VDPAU

Last updated
VDPAU
Original author(s) Nvidia
Developer(s) freedesktop.org
Initial releaseSeptember 17, 2009;15 years ago (2009-09-17) [1]
Stable release
1.5 / March 7, 2022;2 years ago (2022-03-07) [2]
Written in C, C++
Operating system Cross-platform
Type
License MIT License
Website www.freedesktop.org/wiki/Software/VDPAU/

Video Decode and Presentation API for Unix (VDPAU) is a royalty-free application programming interface (API) as well as its implementation as free and open-source library (libvdpau) distributed under the MIT License. [1] VDPAU is also supported by Nvidia. [3]

Contents

The VDPAU interface is to be implemented by device drivers, such as the Nvidia GeForce driver, nouveau, or amdgpu, to offer end-user software, such as VLC media player or GStreamer, a standardized access to available video decompression acceleration hardware in the form of application-specific integrated circuit (ASIC) blocks on graphics processing units (GPU), such as Nvidia's PureVideo or AMD's Unified Video Decoder and make use of it.

VDPAU is targeted at Unix-like operating systems (including Linux, FreeBSD, and Solaris). [4] [5] [6]

Functional range of the interface

VDPAU allows video programs to access the specialized video decoding ASIC on the GPU to offload portions of the video decoding process and video post-processing from the CPU to the GPU. [7]

Currently, the portions capable of being offloaded by VDPAU onto the GPU are motion compensation (mo comp), inverse discrete cosine transform (iDCT), VLD (variable-length decoding) and deblocking for MPEG-1, MPEG-2, MPEG-4 ASP (MPEG-4 Part 2), H.264/MPEG-4 AVC and VC-1, WMV3/WMV9 encoded videos. [4] Which specific codecs of these that can be offloaded to the GPU depends on the generation version of the GPU hardware.

History

VDPAU was originally designed by Nvidia for their PureVideo SIP block present on their GeForce 8 series and later GPUs. [8]

On March 9, 2015, Nvidia released VDPAU version 1.0 which supports High Efficiency Video Coding (HEVC) decoding for the Main, Main 4:4:4, Main Still Picture, Main 10, and Main 12 profiles. [9]

Device drivers and video controllers implementing VDPAU

VDPAU is implemented in X11 software device drivers, but relies on acceleration features in the hardware GPU.

All Nvidia graphic cards for which the driver implements VDPAU are listed in Nvidia PureVideo. [10]

S3 Graphics added VDPAU to the Linux drivers of their Chrome 400 video cards.
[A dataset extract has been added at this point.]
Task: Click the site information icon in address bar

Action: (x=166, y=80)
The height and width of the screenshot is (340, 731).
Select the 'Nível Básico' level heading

As of version 14.02.17 of its Linux device driver, VDPAU is available with the S3 Chrome 430 GT, S3 Chrome 440 GTX, S3 Chrome 530 GT and the S3 Chrome 540 GTX hardware. [11]

ATI/AMD released an open source driver for Radeon HD 4000+ graphic cards featuring VDPAU acceleration. [12] [13]

Intel does not offer VDPAU drivers, they only support their VA-API. It is, however, possible to use Intel's VA-API drivers by way of libvdpau-va-gl.

Nvidia hopes other GPU designers will make their products compatible with the open source VDPAU library and provide drivers with VDPAU acceleration by mentioning example names of hardware specific drivers for Intel and ATI: libvdpau_intel.so and libvdpau_ati.so. [14] Intel has stated they are considering VDPAU. [15]

sunxi SoCs (Allwinner) have experimental VDPAU implementation. [16]

Mesa as of v8.0 includes VDPAU for video cards that utilize Gallium3D.

Generic VDPAU driver

As of late 2013, there is an independently developed back-end driver that in turn uses OpenGL (for drawing and scaling), and VA-API if available (for decoding). [17] It has been reported to work on some Intel graphics and Adobe Flash Player. [18]

The accelerated scaling with just OpenGL functionality is needed mostly because of Flash player, which uses un-accelerated scaling if VDPAU is unavailable. Almost all other video software that runs on Linux or FreeBSD supports Xv. It's essential for full-screen video on slower computers without native VDPAU support.

The VDPAU to VA-API translation for HW decoding is useful with recent Intel graphics hardware, as some software supports HW decoding through VDPAU but not VA-API.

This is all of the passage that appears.